- PROBLEM DESCRIPTION
Copy the records below exactly, but leave out any picture they contain.

- DATA TO EXAMINE
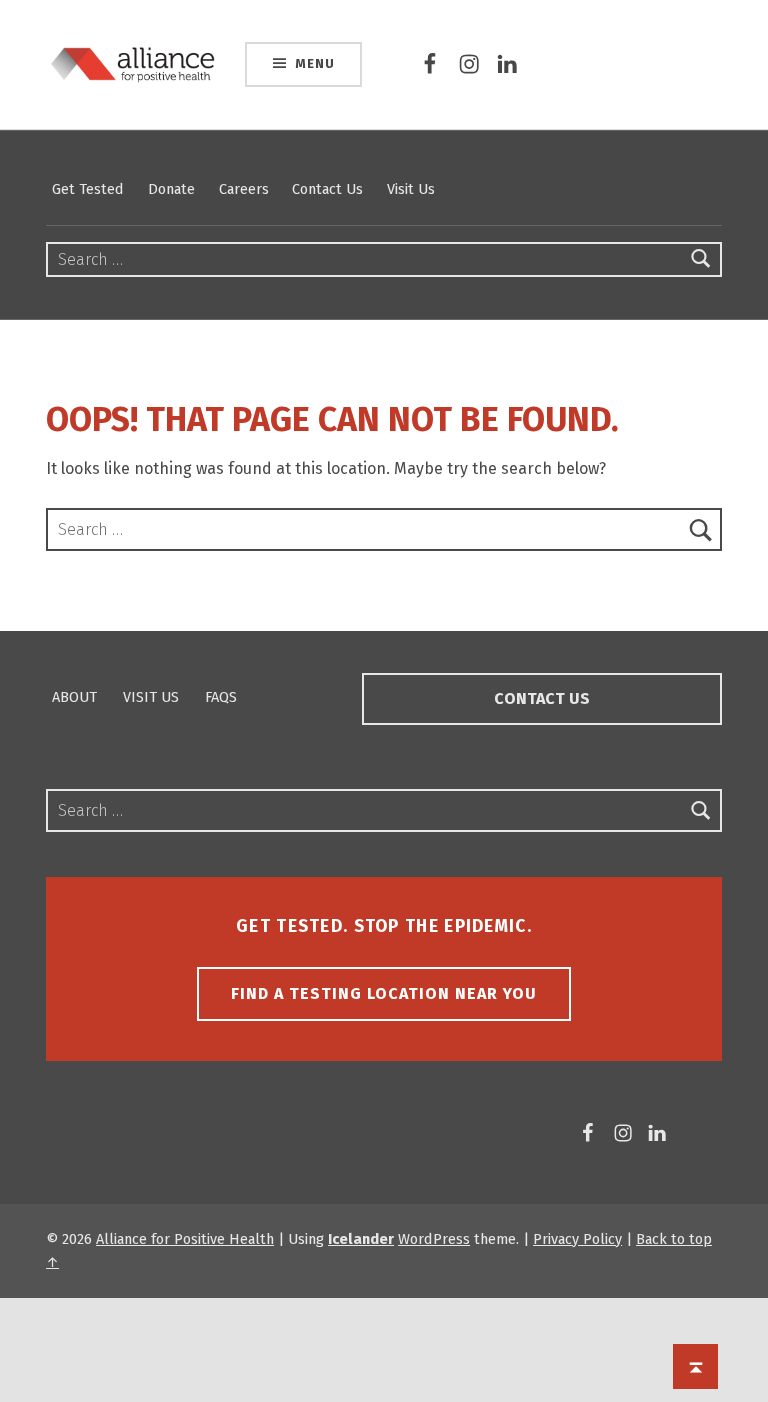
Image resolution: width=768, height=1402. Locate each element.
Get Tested (88, 189)
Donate (171, 189)
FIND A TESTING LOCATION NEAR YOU (384, 993)
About (74, 697)
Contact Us (327, 189)
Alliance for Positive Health (185, 1239)
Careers (244, 189)
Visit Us (411, 189)
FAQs (221, 697)
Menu (314, 63)
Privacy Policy (577, 1239)
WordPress (434, 1239)
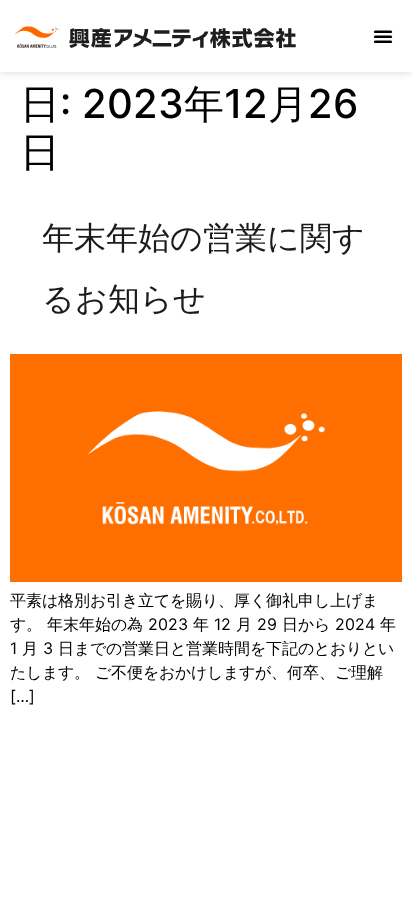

- ANSWER SECTION
Image resolution: width=768, height=1402. Locate each element.
Get Tested (88, 189)
Donate (171, 189)
FIND A TESTING LOCATION NEAR YOU (384, 993)
About (74, 697)
Contact Us (327, 189)
Alliance for Positive Health (185, 1239)
Careers (244, 189)
Visit Us (411, 189)
FAQs (221, 697)
Menu (314, 63)
Privacy Policy (577, 1239)
WordPress (434, 1239)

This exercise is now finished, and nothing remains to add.